Someone might think these to be deliberate provocations - an attempt to stir feelings of disgust by proposing punishment that is unusual and cruel.  But the overwhelming disgust stirred by the notion that a person that is little more than an animal should be treated not as an animal but as a human in the hopes of destroying the animal and creating a human-- this disgust suggests that in some cases, like Tori's case, we clearly want to be the person with the rock, bashing an evil person's face in, but, unwilling to do it ourselves, we want to be comforted that the punishment is happening slowly in a dank prison-cell, with little daylight, to people we wish to simply forget.  People that are thrown away, like Tori was thrown away.  The problem is two-fold: first, why the half-measure, why draw it out?  If we want to inflict pain, that pain can be exacted quickly and definitively (with rocks or bullets or dogs).  And second, things we throw away don't cease to exist, they go into landfills...or into waterways or into the food we eat.  People we lock up don't disappear, they languish, they linger and we babysit them at expense and energy to our communities, until they either get out, wreak more havoc & return, or die.
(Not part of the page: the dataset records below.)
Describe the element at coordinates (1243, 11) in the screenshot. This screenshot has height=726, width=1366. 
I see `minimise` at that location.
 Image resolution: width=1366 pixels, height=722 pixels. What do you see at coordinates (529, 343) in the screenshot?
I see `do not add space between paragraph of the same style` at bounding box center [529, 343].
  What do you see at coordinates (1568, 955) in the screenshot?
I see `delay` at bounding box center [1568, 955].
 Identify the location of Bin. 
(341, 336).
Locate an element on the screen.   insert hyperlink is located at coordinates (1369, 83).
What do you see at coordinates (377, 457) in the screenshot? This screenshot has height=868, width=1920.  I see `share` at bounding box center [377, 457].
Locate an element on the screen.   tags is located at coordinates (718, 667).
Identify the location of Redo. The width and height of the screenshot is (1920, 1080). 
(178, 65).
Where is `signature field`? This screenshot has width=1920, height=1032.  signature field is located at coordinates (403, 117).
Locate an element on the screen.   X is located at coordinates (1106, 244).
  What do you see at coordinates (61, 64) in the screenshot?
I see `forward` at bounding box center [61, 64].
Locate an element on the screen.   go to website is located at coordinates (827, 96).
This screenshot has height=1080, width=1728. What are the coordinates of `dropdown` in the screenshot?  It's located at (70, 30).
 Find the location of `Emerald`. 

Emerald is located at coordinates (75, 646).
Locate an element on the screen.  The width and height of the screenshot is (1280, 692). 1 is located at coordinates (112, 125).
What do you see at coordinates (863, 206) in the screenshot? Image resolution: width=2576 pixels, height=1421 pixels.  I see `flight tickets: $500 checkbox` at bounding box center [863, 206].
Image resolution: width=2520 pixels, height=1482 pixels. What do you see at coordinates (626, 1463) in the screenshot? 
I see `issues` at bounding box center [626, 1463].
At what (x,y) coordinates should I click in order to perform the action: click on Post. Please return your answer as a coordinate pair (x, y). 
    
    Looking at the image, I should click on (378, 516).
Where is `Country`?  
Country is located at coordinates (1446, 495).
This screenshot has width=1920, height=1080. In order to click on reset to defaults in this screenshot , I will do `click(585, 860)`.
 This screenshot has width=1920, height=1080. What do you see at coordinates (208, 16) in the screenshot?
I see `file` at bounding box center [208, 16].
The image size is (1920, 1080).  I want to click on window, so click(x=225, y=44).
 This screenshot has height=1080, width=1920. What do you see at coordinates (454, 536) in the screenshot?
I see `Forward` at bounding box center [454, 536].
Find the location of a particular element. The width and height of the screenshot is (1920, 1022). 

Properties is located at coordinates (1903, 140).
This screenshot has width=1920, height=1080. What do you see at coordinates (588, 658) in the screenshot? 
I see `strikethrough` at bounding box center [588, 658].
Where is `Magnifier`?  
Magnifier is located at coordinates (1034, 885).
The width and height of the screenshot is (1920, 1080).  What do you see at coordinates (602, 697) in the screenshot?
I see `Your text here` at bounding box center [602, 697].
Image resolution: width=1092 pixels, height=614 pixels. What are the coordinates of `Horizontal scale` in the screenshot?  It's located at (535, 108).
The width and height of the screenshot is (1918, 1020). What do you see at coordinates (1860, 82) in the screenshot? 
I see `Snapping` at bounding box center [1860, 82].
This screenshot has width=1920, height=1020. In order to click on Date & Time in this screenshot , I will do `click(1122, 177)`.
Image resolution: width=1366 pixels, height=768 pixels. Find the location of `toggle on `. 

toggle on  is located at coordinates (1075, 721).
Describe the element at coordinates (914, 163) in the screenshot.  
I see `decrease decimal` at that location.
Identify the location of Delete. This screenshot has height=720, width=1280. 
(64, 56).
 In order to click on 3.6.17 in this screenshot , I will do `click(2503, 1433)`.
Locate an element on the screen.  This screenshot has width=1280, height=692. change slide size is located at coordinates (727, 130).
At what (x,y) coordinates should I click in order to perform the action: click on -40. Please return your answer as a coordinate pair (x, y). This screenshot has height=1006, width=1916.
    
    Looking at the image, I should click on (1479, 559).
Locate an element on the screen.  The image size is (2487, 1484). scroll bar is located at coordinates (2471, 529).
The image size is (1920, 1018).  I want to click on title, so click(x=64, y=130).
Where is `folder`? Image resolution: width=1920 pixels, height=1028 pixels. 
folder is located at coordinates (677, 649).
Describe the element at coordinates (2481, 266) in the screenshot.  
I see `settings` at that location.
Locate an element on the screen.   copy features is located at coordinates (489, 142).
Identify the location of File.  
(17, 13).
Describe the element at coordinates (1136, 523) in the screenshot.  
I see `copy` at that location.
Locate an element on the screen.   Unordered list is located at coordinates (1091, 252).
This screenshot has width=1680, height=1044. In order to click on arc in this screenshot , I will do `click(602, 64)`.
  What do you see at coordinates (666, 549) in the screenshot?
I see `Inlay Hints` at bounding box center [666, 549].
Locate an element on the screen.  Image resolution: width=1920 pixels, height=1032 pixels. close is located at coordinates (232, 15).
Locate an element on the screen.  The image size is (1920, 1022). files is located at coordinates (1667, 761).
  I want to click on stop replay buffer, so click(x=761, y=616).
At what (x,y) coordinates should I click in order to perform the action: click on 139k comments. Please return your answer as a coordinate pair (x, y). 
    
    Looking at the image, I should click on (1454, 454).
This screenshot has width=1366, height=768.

It is a system that works precisely up to the moment when we throw that one person in prison that tips the scales and makes it so that there are more people locked behind bars than there are people available to guard the locks.  How well will 'throwing people away' work when we meet that 'objective threshold'?  One hopes that the people on the outside have good robots working for them.

Urback writes that "McClintic's story is one of institutional failure: she was born to a woman who worked as a stripper, adopted out to another woman who also worked as a stripper, and was in and out of foster care. As a child, McClintic was angry. She dropped out of school. Did drugs. Microwaved a live dog. She was abused. And then she grew up and remained free long enough to repeat the cycle."

Urback, and as it seems, many of my fellow Canadians, look to be the type that sees a person treading water in the middle of an ocean, and blames their drowing on their poor ability to swim.  When, in reality, what chance did they have treading water in the middle of the ocean?  How else is the story supposed to end? 

We are all in that ocean.  Some of us have boats, whizzing by.  Some of us have barges, going with the flow.  Some of us are in the water linked together by arms and lifejackets, keeping one another afloat.  And there is Terri-Lynn McClintic and Michael Rafferty like so many isolated, troubled people, treading water in an ocean that never showed them a day's comfort, drifing over to Tori Stafford. 

Maybe Tori looked to them like a strong swimmer.  They held that little innocent girl under the water until she drowned.  If you asked them why they did, they couldn't even tell you, filled with a desperation to stay afloat that they can't even put into words, the vain hope that pushing her under could give them something, meant that they could float a little longer.

It didn't.  The ocean is there, waiting to swallow them along with many, many others whole.  When desperate people drown they claw and pull at anyone nearby, potentially pulling them down with them.  We who can float well can extend a hand to help them float as well.  Or we can push them under and speed up what was being done to them anyways. 

But for many of us, simply knowing that they are drowning - and helping them in neither one way nor the another - gives us comfort.  People like knowing that McClintic is drowning because of what she did to Tori.  And it seems clear that they'll be damned if anyone offers her a hand.

All I'm saying is that: regardless of that comfort, one more drowned person, no matter how many awful things they've done, can't keep anyone else from going under.  That's literally all that I'm saying.